Collected data entries:
- - - -

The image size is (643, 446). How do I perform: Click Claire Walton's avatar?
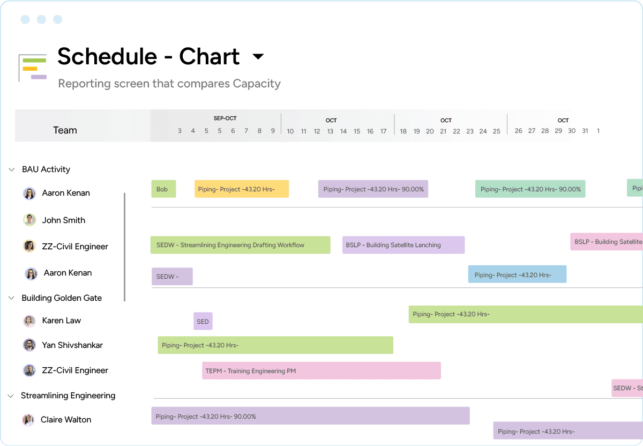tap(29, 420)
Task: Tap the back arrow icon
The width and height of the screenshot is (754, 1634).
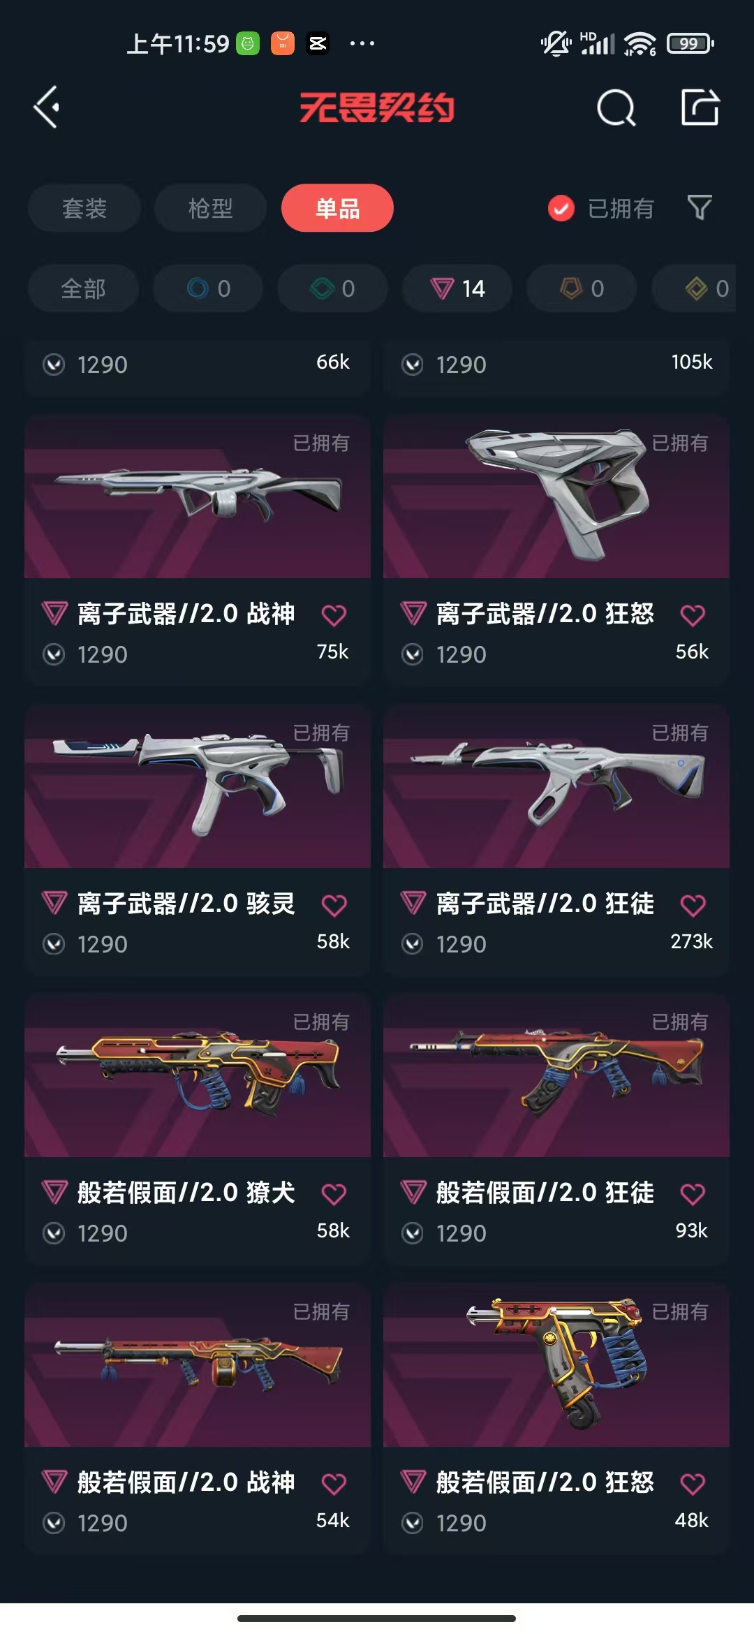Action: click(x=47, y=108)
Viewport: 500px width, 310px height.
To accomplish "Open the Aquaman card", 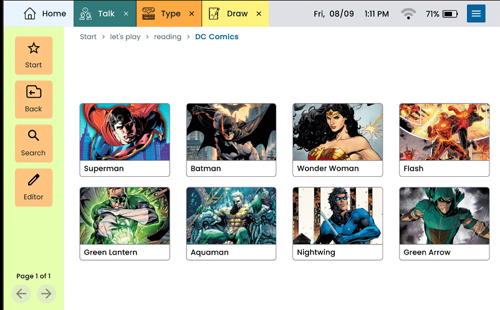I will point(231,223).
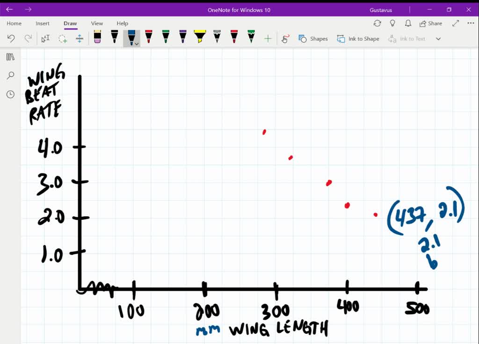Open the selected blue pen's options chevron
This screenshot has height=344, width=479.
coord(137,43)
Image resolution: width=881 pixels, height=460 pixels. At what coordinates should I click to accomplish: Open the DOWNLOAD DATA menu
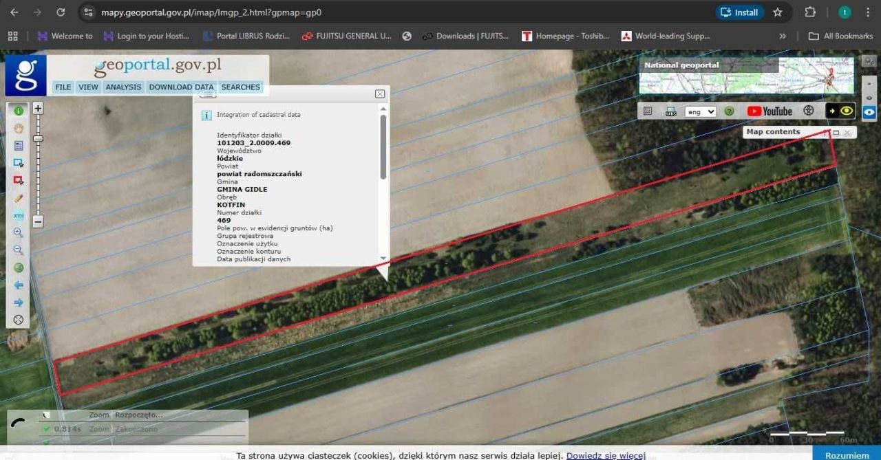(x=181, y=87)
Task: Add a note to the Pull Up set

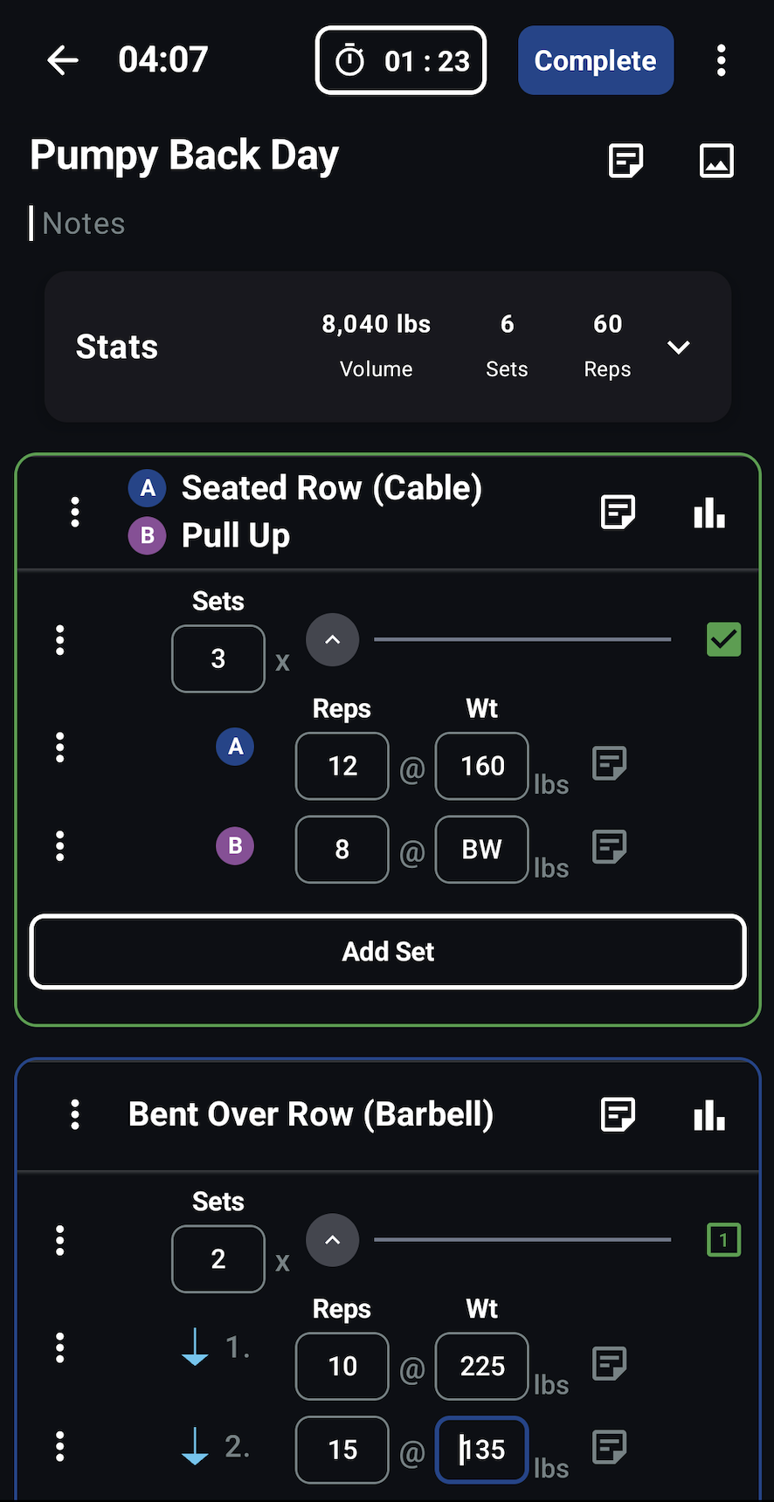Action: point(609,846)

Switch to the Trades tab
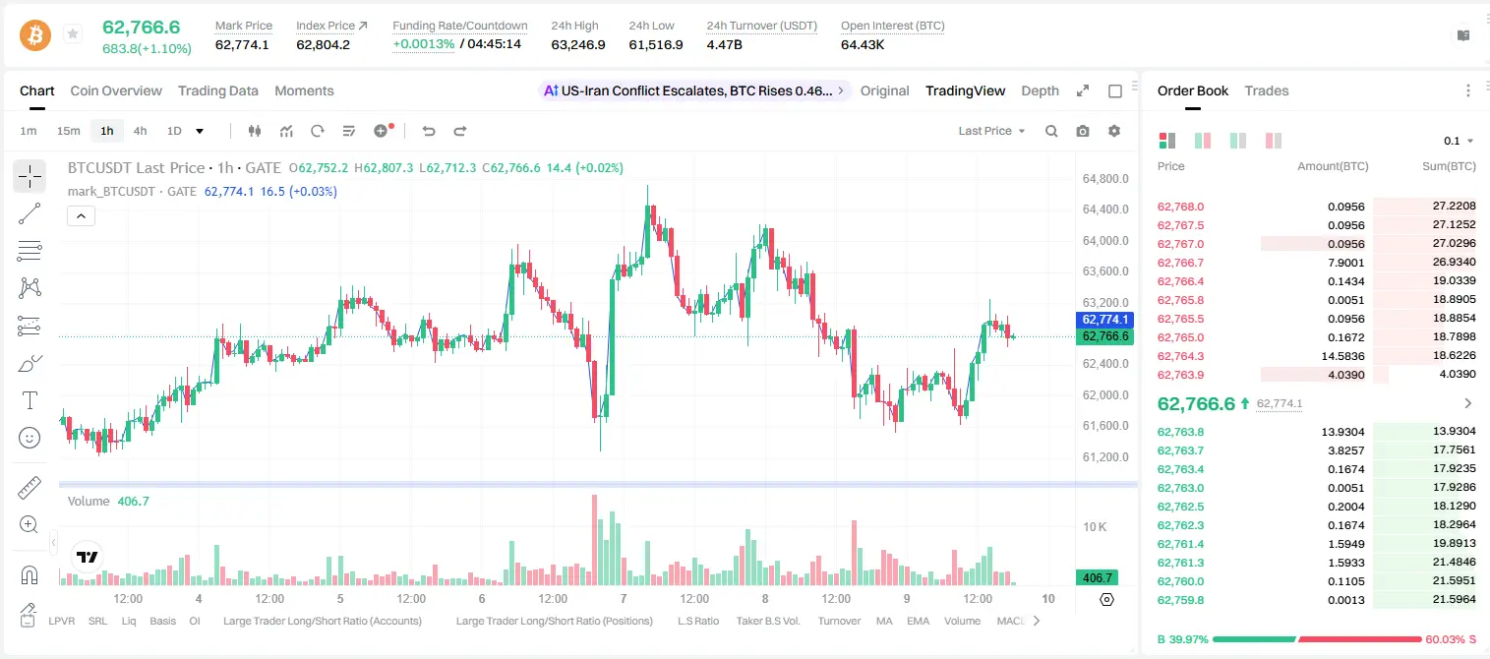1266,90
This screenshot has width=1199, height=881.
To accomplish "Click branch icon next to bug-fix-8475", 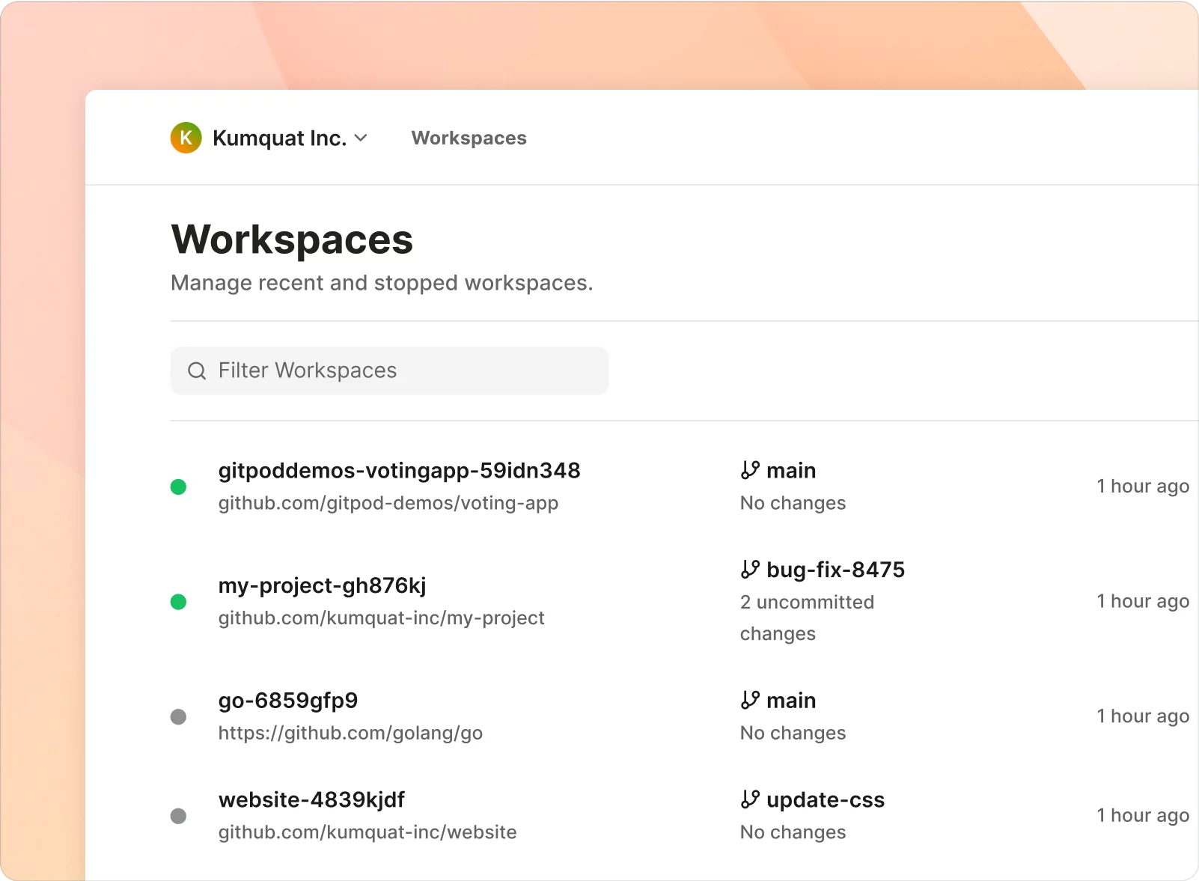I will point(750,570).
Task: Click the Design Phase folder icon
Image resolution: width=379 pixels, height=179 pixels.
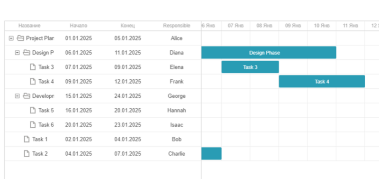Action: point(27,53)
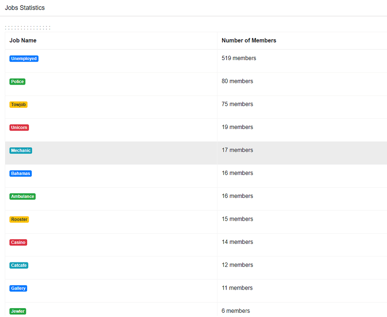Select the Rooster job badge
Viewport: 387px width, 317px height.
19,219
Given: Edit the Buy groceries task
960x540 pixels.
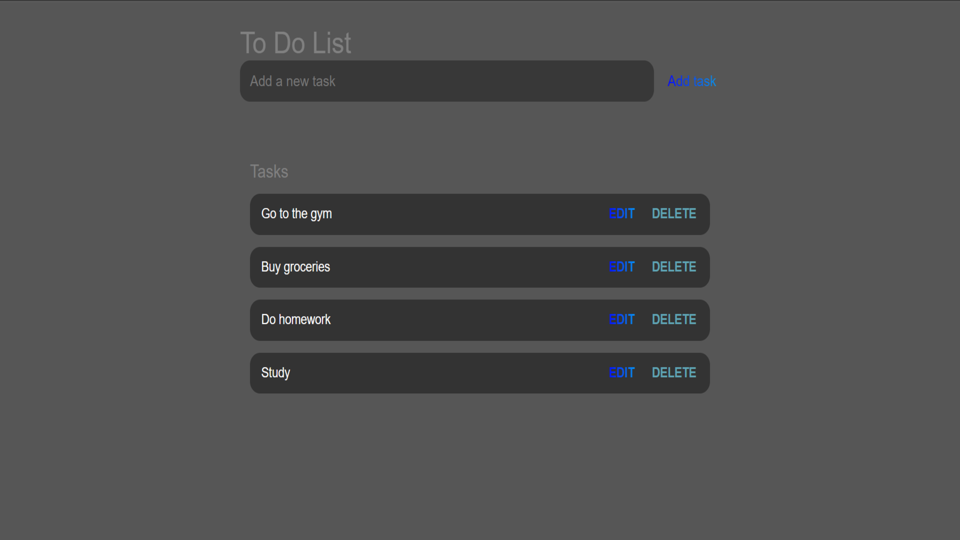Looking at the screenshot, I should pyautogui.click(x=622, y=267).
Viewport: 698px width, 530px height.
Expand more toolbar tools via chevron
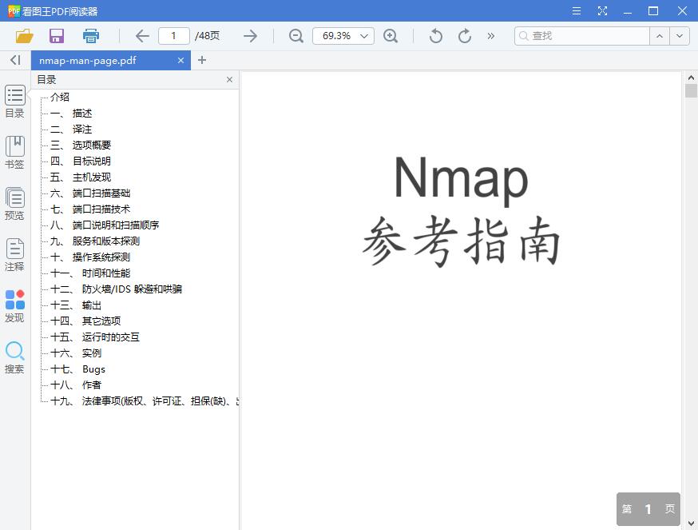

- - - -

- **Work to complete**
The required output is the line containing "Given: Edit the Buy groceries task" plus every line after it to the end of the data, copied exactly and with no pictures.

- **Solution**
Given: Edit the Buy groceries task
960x540 pixels.
Looking at the screenshot, I should pyautogui.click(x=622, y=267).
Viewport: 698px width, 530px height.
Expand more toolbar tools via chevron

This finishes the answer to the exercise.